**Document excerpt:**
In glossing the calculus of Special Relativity in the section above, I said that Einstein's equation for velocity gives us a number as long as the man is moving with regard to the train.  What I did not say is that it gives the wrong number for that as well.  It is wrong not only for the substitution and conceptual mistakes I have already outlined, but also for the following reason.
   
The main feature of the Lorentz equations is the term y, which I have let stand for the Greek letter gamma (since this program does not allow for Greek fonts).  As I said above, Lorentz and Einstein calculated gamma to be

                                                  y = 1/(1 - v²/c²)^1/2

Where did they get this?  Lorentz arrrived at gamma first, and his thinking was not precisely the thinking of the substitution equations I have listed the steps for above.   It is obvious from its form that gamma comes from applying the Pythagorean theorem to something.  But what?  Lorentz intially came up with his equations to answer the findings of the Michelson-Morley interferometer experiment.  This was before Einstein proposed the theory of Special Relativity.  I break down the interferometer experiment in appendix A, but a simpified illustration here will show where the Pythagorean theorem comes from.  This illustration is directly from a college physics textbook, in the chapter on Relativity.



We have already seen two algebraic errors by Einstein in the invention and derivation of the Lorentz equations.  The third-- Lorentz' use of the Pythagorean theorem in deriving his original equations-- arises from the problem illustrated above.
       What we find in the illustration is a spaceship with a light projector inside. The spaceship at the top is the S' system, and it illustrates the path of the lightray as seen from inside the spaceship (a). Below is illustrated how the path of the lightray would look from the outside (b), to a stationary observer on the earth. This is the S system, obviously.
       We are told that the observer on earth would observe the process in (b) as it is illustrated.   But notice that in (b) the lightray is moving tangentially to the observer on earth.  I hope is is obvious that our observer cannot see this lightray.  No one can see a tangential lightray!  We only see lightrays that come into our eyes.  Every lightray we see is coming directly toward us.  We have no knowledge of lightrays moving away from us or moving tangentially or even just missing us.  To have information about the situation on this spaceship, we must be sent a signal from the ship directly toward us.  In this illustration, the editors of the book are performing equations on imaginary light paths.  Not observed paths, but abstractions.  This is a grievous conceptual error.

**Material:**
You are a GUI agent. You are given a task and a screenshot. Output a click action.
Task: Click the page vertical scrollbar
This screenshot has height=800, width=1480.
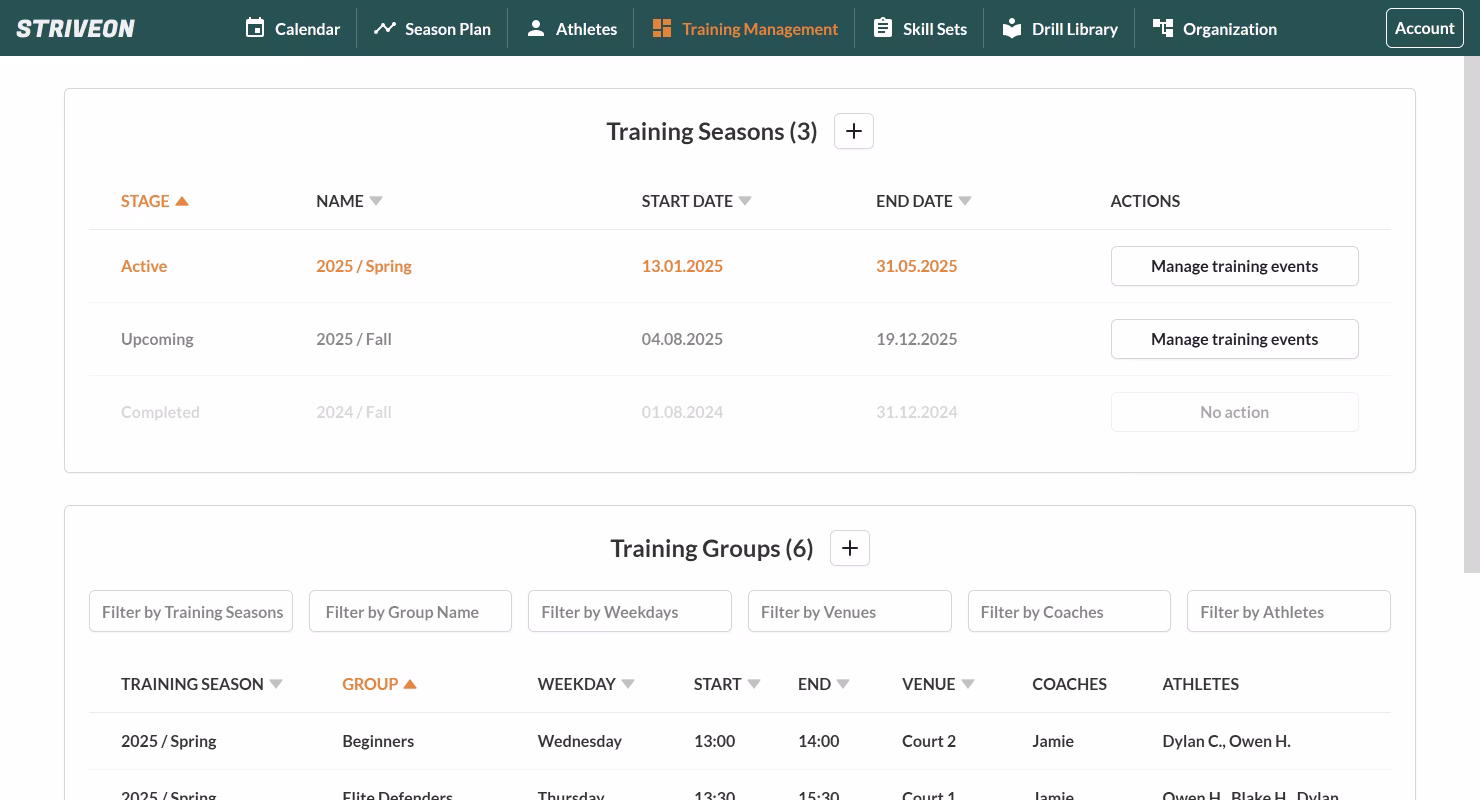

**Work required:** Continue the essay on the derivation of the Lorentz gamma term from its final sentence.

**Answer to this problem:**
      In the (a) part of the illustration, time is being measured by observation.  In the (b) part, time is measured by the imagination.  Or, to put it another way, in (a) the local observer is collecting real data.  Lightrays are entering the "receiver."  In (b) the observer is not basing his equations on collected data.  He is not even collecting any data.  There are no lightrays coming toward him.  In reality he would not be seeing anything.  The spaceship would pass him by, unknown.  He is making assumptions.  He is assuming that if  he could see the same lightray (a) sees, it would be traveling in this manner.  But this is not observation, much less measurement.  It is simply bad methodology, and bad math.
    
The Michelson Morley interferometer was invented to to test the situation described above.  You can see how the Pythagorean theorem would be used to calculate the distance light travelled in (b) given the distances D and L.  D and L are the sides of the triangle and the path of the lightray in (b) is the hypotenuse.  The Lorentz equations, applied to the interferometer, work in exactly the same way.   The Lorentz transformations take us mathematically from (a) to (b).
     This would be fine if the light ray appeared from the earth to travel that path or that distance.  But, as I said, the little man waving does not observe that hypotenuse.  It absolutely cannot be part of his data!
     One of the outcomes of Einstein's relativity is that all events are local.  That is, all measurements (of time, distance, etc.) are good only for the measurer.  Another measurer in another place will get different measurements.  And yet, by applying the Pythagorean theorem to this situation, the authors of the textbook are attempting a non-local measurement.  They are taking information obtained in a local field [specifically, the distance D, obtained by local measurement in (a)] and transferring it into a non-local reference field [the field in (b)].  This is not allowed, by the very theory they are trying to prove.  In this way, the argument is circular.  In order to prove that all events are local, and that time and distance are relative, they assume that quantities can be transferred from one system to another, and that D and L in (a) are the same as D and L in (b).  But quantities like D are transferable only if t and x are equivalent in both fields.  Besides, D is a local measurement of the co-ordinate system (a), while L is an observed distance in (b), and yet they are treated exactly the same.  No transformation equations are done on either one before they are plugged into the same right triangle! 
       I say "they," but it is not just the authors of this textbook or the artists of this diagram.  Lorentz and Einstein do the same thing.  Every illustration or conceptual analysis of this problem I have ever seen makes this same error.  The Lorentz equations came from precisely this sort of diagram, and the Michelson-Morley experiment accepts it as a given.  It is the very reason that the Lorentz equations have the form they do.  If this diagram had not been the accepted view at the time of the Michelson-Morley experiment, the Lorentz equations would not have had the form of the Pythagorean theorem.  As I will show, the true equations for simple time dilation have no Pythagorean component at all.  [The equation for an object moving at an angle to an observer will use plane triangle trigonometry, but not the Pythagorean theorem].*  

*To read more about Michelson-Morley, or to see a diagram of the interferometer-- and see its equivalence to the diagram above-- see appendix A.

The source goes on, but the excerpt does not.